Investors would not want the reversion to keep being negative because it will have an adverse effect on valuation.
As valuation is done half yearly, the new Plaza and Exchange acquisitions are not calculated in total valuation figures.
Comfortable gearing and low average interest rate
Manulife US REIT has a gearing ratio of 33.1% as of 3Q2017, a few percentage points below the average REIT gearing of 36%.
Likely because of its strong sponsor and asset location in a developed nation, Manulife US REIT is getting a favourable interest rate of 2.6% p.a.
This rate is comparable to other Singapore government backed companies such as Mapletree and Capitaland REIT.

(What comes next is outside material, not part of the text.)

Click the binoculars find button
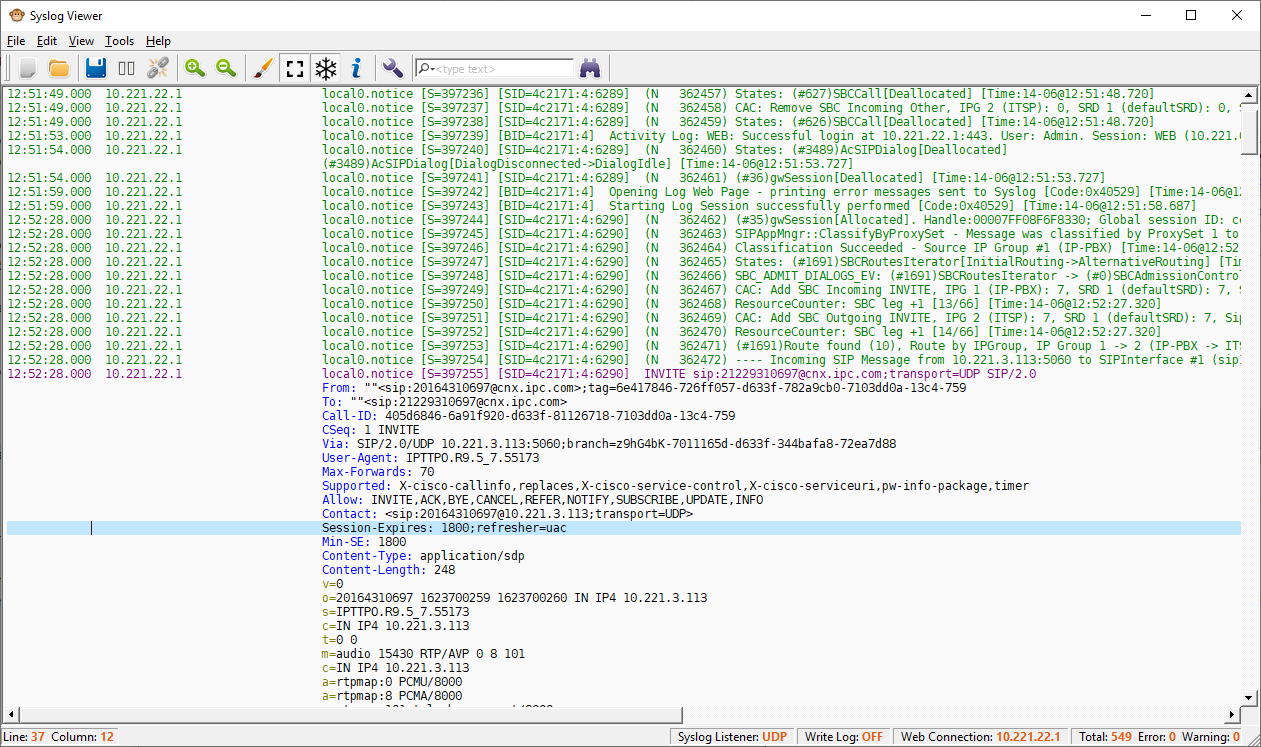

Even though the interest rate has risen from 2.5% in 2Q2017, it is likely still within the comfortable range for Manulife US REIT to handle.
In actual fact, the finance expense of US$2.4m in the consolidated statement of comprehensive income and distribution statement is about 16% of the net property income.
Investors should be concerned when this amount rises above 35% as a ballpark estimate because any increase in interest rates will see a more onerous hit on the REIT.
Manulife US REIT did not disclose any yield figures in their presentation, but based on an annualized DPU of 5.8 US cents and 31 Sept 2017 closing price of 0.92, the yield is approximately 6.3%.
At this yield level, it is slightly higher than the average 6% dividend yield of Singapore REITs.
Prices have actually corrected from US$0.98 on 18 Sept to US$0.88 as of 24 Nov. At this level, prices are still higher than the IPO pricing of US$0.83.
Should prices fall to US$0.83, yields will be 7%. Personally, that will be an attractive yield level to enter. That may be some time off, so if yields reach the 6.5% range, that would be a good time to pick up some units.